La plupart du temps, le couple et la maladie font équipe et tout va pour le mieux. Mais il y a des jours sombres, les jours où le gros nuage éclate, déverse le trop plein et les frustrations. Les paroles sortent comme elles viennent; les mots blessent et chacune s’isole. Le charme est rompu, nous sommes malheureuses chacune de notre côté. Sur le coup de l’émotion je reproche à ma conjointe d’en faire trop, de m’étouffer. Cependant, je suis consciente que c’est parce qu’elle est préoccupée par ma sécurité et mon bien-être. J’ai beau en être consciente, mais c’est difficile à accepter. À 48 ans, dépendre de la personne qu’on aime ce n’est pas évident. Ne plus être capable d’assurer le quotidien de la maison, même pas capable d’encadrer les enfants. Le sentiment d’inutilité et le complexe d’infériorité s’installent. L’estime de soi est à la baisse en même temps que le moral.

Quand on aime une personne, on ne veut surtout pas être un boulet pour elle. On veut faire équipe, partager les tâches, s’aider mutuellement. Elle ne me reproche rien, elle est attentionnée, elle fait tout pour que je sois heureuse. J’ai le sentiment d’être égoïste. Je demande… non, je n’ai même pas besoin de demander, elle donne avant que je demande. Elle prévient les accidents, elle pense à me faire prendre les médicaments que j’ai tendance à oublier, lorsque je suis moins bien, elle évite de sortir pou ne pas me laisser seule. Je dois être ingrate pour critiquer, reprocher. Il y a tant de personnes, souvent plus atteintes que moi qui doivent faire face à la maladie sans aide. Des personnes seules, des personnes abandonnées par une conjointe ou un conjoint dépassé par les événements, des personnes qui ont quitté pour ne pas imposer la maladie.

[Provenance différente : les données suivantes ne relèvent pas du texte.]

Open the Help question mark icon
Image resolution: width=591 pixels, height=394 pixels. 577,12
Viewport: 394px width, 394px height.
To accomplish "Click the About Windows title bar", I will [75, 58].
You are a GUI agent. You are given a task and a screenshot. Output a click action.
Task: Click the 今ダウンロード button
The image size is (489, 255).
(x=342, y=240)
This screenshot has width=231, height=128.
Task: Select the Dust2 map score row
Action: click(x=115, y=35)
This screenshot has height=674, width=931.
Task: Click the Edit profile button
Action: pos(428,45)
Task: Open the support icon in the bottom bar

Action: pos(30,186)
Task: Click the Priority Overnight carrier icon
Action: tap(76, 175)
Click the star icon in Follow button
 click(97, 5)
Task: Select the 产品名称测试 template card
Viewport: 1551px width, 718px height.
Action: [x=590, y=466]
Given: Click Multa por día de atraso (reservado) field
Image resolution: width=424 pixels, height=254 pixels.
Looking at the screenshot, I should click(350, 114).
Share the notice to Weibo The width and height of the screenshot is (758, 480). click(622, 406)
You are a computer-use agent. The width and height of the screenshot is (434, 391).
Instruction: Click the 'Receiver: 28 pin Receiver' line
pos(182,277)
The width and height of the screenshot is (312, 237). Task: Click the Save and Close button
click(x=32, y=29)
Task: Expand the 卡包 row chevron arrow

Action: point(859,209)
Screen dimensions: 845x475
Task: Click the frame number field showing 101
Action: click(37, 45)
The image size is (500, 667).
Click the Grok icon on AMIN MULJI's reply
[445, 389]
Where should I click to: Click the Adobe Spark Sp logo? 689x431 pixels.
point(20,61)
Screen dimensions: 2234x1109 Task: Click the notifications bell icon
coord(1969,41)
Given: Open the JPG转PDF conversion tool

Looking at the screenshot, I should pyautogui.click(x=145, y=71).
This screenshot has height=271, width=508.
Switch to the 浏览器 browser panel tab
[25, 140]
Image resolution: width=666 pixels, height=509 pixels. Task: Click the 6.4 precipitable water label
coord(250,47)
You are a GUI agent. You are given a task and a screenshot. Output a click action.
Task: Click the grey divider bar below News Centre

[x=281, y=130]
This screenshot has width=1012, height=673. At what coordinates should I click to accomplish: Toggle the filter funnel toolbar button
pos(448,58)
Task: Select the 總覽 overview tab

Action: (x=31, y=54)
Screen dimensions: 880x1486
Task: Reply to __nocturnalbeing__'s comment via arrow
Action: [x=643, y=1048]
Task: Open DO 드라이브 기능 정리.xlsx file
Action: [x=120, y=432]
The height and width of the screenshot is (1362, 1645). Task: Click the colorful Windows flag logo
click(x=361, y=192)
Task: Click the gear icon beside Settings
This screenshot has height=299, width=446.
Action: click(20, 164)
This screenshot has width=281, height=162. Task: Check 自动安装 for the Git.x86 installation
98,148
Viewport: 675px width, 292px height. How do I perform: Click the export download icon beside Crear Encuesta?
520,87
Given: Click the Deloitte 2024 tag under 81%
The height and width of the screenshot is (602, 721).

La maladie fait que ma liberté diminue au même rythme que mon autonomie. Ça c’est très difficile à accepter. Il y a toujours la notion de sécurité qui entre en jeu, qui est là pour justifier mon besoin d’encadrement. J’en ai marre! Tannée, fatiguée de cette prison nommée Parkinson. C’est la première fois que j’ose en parler de ce manque de liberté que je soupçonne ne pas être la seule à vivre. La maladie de Parkinson est un terrain miné. On sait quelles mines se cachent sur le terrain mais on ne sait jamais quand on va en rencontrer une, ni sur laquelle on va mettre le pied. Une mine n’amène pas nécessairement la mort, mais elle entraîne la perte de quelque chose de vital. Elle nous amène à quitter, une après l’autre les choses qui nous tiennent à cœur. À chaque fois, on fait le deuil d’une partie de soi. Santé, autonomie, avenir, emploi, statut social et économique, amis… La maladie m’a amenée à faire plusieurs deuils chacun plus difficile à faire que le précédent. Je réalise que j’en suis à faire celui de ma liberté. Je ne sais pas si je vais y arriver. Ma conjointe panse mes blessure, me tiens la main, me réconforte. J’ai beau être bien entourée, soutenue, aimée, c’est à moi de faire le deuil, de survivre à l’explosion de cette nouvelle mine. Je ne sais pas quand j’y parviendrai, ni même si j’y parviendrai; l’avenir le dira.